It happens more often than it should. The conversation with a client starts like this, "I don’t know if he's abusing me or not. Right then and there in that moment, my heart sinks because I know that woman wants two opposing things from me. Part of her desperately wants me to tell her what's going on is normal. It's alright, and she's going to be alright. The other part of her wants me to hear her and validate her fear and pain. She wants and needs saving.
Now, don't get me wrong. I know it's not always men abusing women. I actually had a male family member killed at the hands of his fiancé in the most horrific kind of domestic abuse incident. She shot him at point blank range in front of her own children. She'd been abusing him for years.
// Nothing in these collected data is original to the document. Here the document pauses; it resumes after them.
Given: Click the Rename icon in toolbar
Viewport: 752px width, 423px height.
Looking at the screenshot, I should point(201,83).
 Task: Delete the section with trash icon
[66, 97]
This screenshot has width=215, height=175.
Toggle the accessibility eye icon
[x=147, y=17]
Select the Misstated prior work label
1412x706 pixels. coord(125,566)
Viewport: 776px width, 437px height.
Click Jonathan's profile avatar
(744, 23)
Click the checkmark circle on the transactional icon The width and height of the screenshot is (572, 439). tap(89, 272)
However, statistically, women are at a much higher risk for being victimized.
Webster defines abuse as, "the use or treatment of something in a way that causes damage." That's broad because abuse comes in many forms. If you're asking yourself the question, "Am I being abused?" the answer is most likely yes. Abuse comes in many forms that don't involve physical violence, and physical abuse comes in many forms that don't involve being hit.
In one of my lifetimes, so different than my life now it seems like it was in another galaxy, I was in a relationship with an abusive man. He was an Iraqi War vet. At first, I interpreted his behavior as PTSD symptoms. Looking back, he probably was having PSTD symptoms; he had an official diagnosis to show for it. However, I quickly let that diagnosis become an excuse or a catch all explanation for his behavior, and the result of that was total devastation in my life.
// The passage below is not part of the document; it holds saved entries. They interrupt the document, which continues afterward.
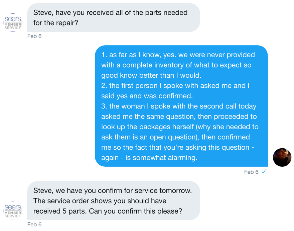Click the line starting '3. the woman I spoke'
The width and height of the screenshot is (294, 231).
coord(179,106)
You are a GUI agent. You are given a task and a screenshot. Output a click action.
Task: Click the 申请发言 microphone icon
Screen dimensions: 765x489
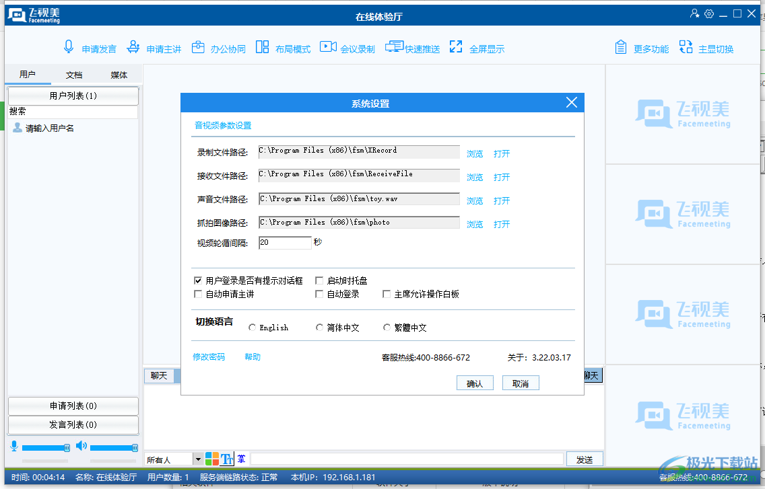point(69,47)
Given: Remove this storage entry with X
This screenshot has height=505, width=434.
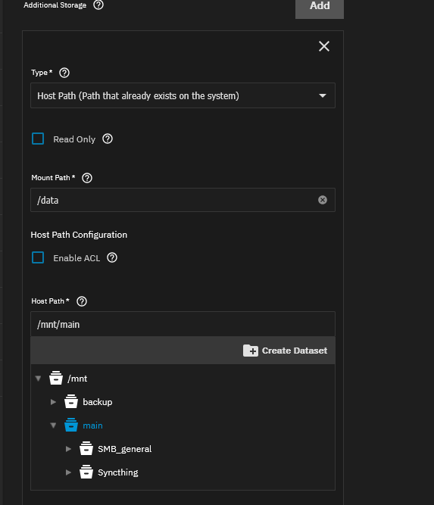Looking at the screenshot, I should (x=324, y=46).
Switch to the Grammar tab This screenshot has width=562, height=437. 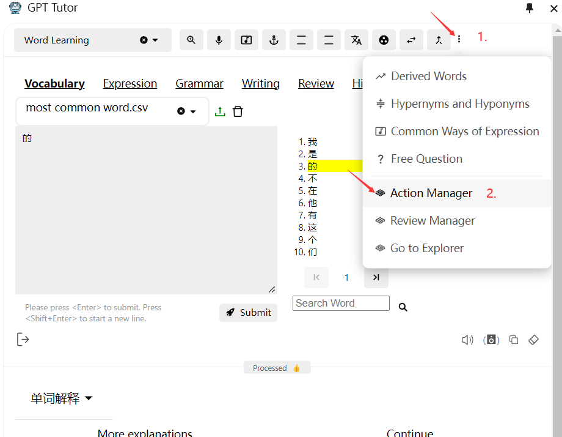199,84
This man never once hit me. He did throw a gallon of bottled water at my head, leaving me with a concussion and a broken tooth. He threw things and broke things a lot. He would tower over me, fists clenched and red faced, screaming, while I rocked on the floor in the fetal position. He would physically restrain me from leaving when I tried to get away. He left bruises on my arms from holding me too tightly many times. He would hide my car keys. He would threaten to drive off the road, to kill us both while I was a passenger in the car. He once took the wheel while I was driving, putting my car in a ditch. He threatened more times than I can count to kill himself, and on more than one occasion brandished a weapon to illustrate his point.
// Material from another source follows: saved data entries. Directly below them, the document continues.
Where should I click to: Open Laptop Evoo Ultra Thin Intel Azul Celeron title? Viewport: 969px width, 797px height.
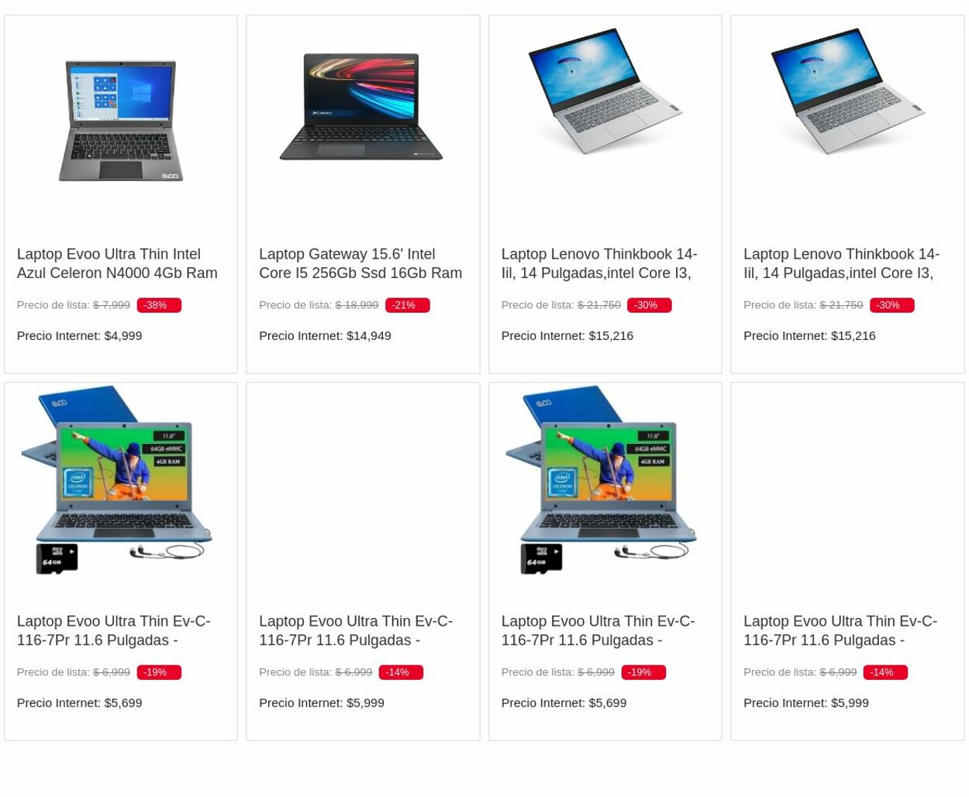coord(117,263)

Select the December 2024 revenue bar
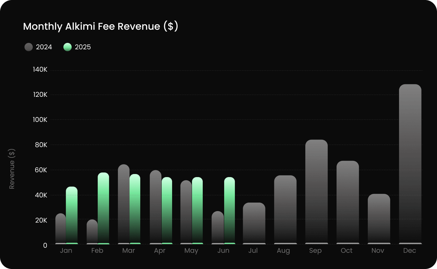(410, 164)
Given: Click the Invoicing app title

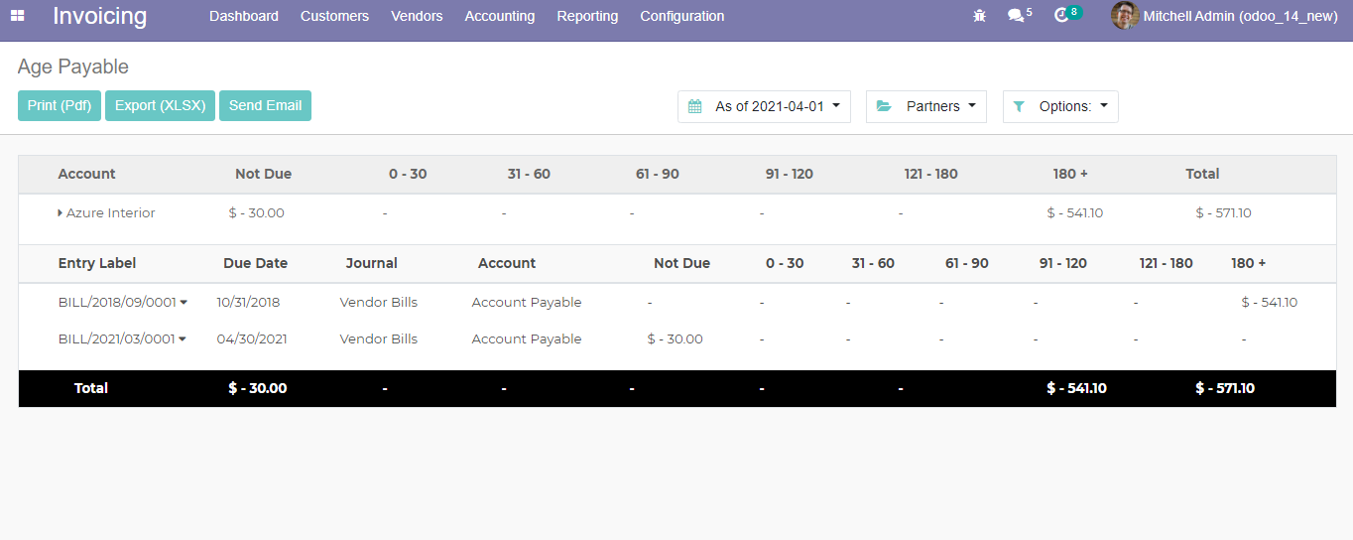Looking at the screenshot, I should click(99, 16).
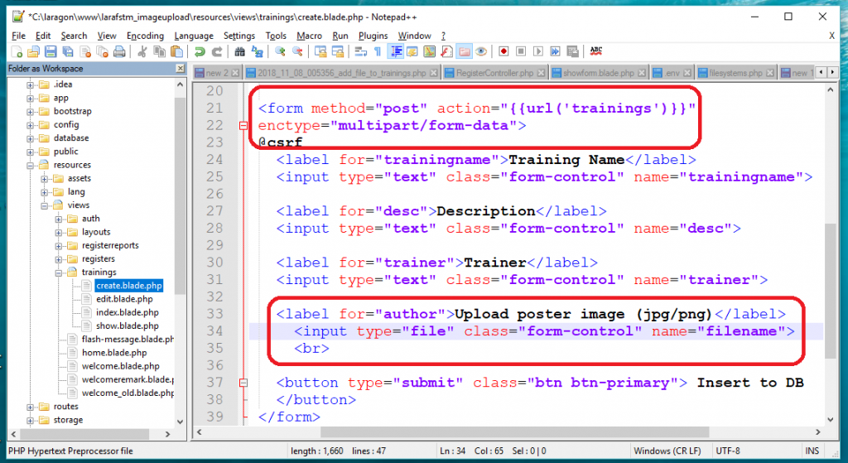
Task: Toggle the Monitoring eye icon
Action: click(481, 51)
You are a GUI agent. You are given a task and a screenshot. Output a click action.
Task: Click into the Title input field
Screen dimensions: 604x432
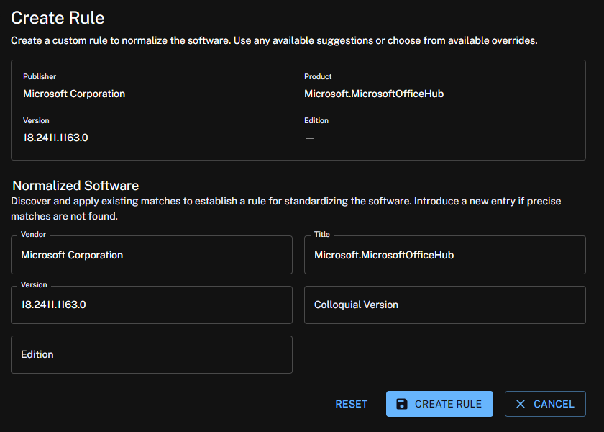(x=444, y=256)
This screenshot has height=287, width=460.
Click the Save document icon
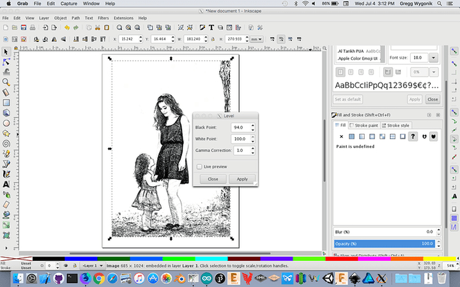click(x=23, y=28)
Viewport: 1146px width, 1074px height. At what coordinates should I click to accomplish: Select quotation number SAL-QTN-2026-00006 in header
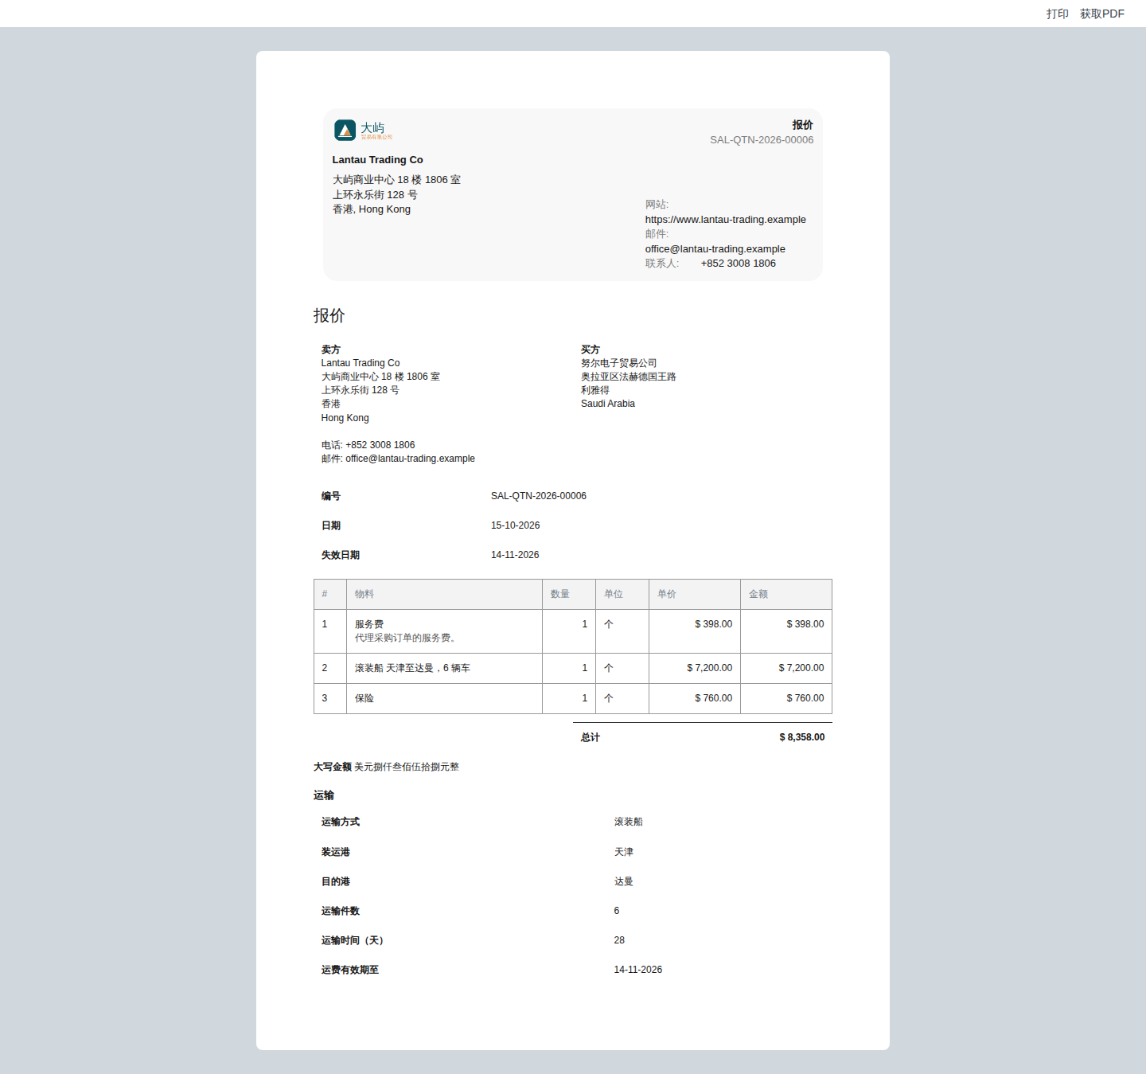(762, 140)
I knew for sure it was never going to end. He told me that every day. I knew he would never leave, or let me leave. So I tried like hell to make the best of every day. I even desperately tried to like him. I would do anything to try to prevent the next unpreventable explosion of rage. I reached a point where I avoided going out in public with him at all costs because he could get me to do just about anything simply out of fear of him humiliating me in front of others.
He got ultimate control by threatening to kill my son and "destroy" my friends.